Long Luo was recently named Wayne State University’s first Carl R. Johnson Early Career Assistant Professor.
The endowed professorship was created to help the Department of Chemistry retain talented junior faculty. It was made possible by a gift from Johnson, who is a former chair of chemistry at Wayne State.
“I feel extremely honored and proud,” Luo said. “It is vital for Wayne State to have endowments like this because they help retain faculty and recruit outstanding external faculty. Faculty is essential to the success of our university.
“I had very brief interactions with Carl,” Luo continued. “He is wise and very friendly. We are truly fortunate to have a strong supporter like him.”
Johnson and Chair and Professor of Chemistry Matthew Allen first discussed the endowed professorship when Hien Nguyen was named WSU’s Carl Johnson/Pfizer Professor of Chemistry.
“I spoke with Matt Allen concerning my vision that the next endowed professorship project for the Department of Chemistry should be for the assistant/associate professor level,” Johnson said. “The goals would be to recognize outstanding early-career performance, to foster further significant achievements and to inspire the holder to remain at WSU.”
Allen agreed that faculty retention is critical.
“We want to make junior faculty feel appreciated at Wayne State and keep our very talented people here,” he said.
The award is for three years and includes funding for research.

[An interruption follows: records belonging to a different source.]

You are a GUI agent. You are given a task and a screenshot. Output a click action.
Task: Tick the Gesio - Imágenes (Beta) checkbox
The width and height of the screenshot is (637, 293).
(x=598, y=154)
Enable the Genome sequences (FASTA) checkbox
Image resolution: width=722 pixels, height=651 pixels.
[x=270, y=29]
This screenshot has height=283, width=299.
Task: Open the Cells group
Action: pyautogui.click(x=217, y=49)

“It comes with unrestricted research funds,” Allen said. “That’s some of the most difficult money to find. You can get grants to support research, but they’re usually for very specific items. Sometimes you need to send a student to a conference or get printer cartridges or spend money on things that you can’t buy on federal grants. Having this source of unrestricted funds is very valuable to a faculty member.”
Luo is a dedicated researcher and is focused on exploring new frontiers in electrocatalytic and electroanalytical sciences.
“This professorship provides flexible research funds that allow our laboratory to pursue new high-risk, high-reward research ideas,” Luo said. “Our group is interested in addressing the grand environmental, energy and health challenges of our time. We are currently focused on developing new electrochemical methods to synthesize functional materials and molecules, and building new electroanalytical tools for sensing, catalysis and pharmaceutical applications.
“My top goal is to develop our research program to be world-renowned in three years,” Luo added.
Allen observed that Luo is well respected in the chemistry department and a valuable member of the team.
“He’s an outstanding colleague everywhere it counts for a faculty member,” Allen said. “He’s a high-caliber researcher. He’s a great teacher. He’s a team player. He participates in the department and does service to the department and the university.
“He’s got tons of great ideas and a real energy for working with students and collaborating with other people in the department and outside the department,” Allen continued. “He’s great to work with and is very enthusiastic about research. Long’s very deserving and qualified.”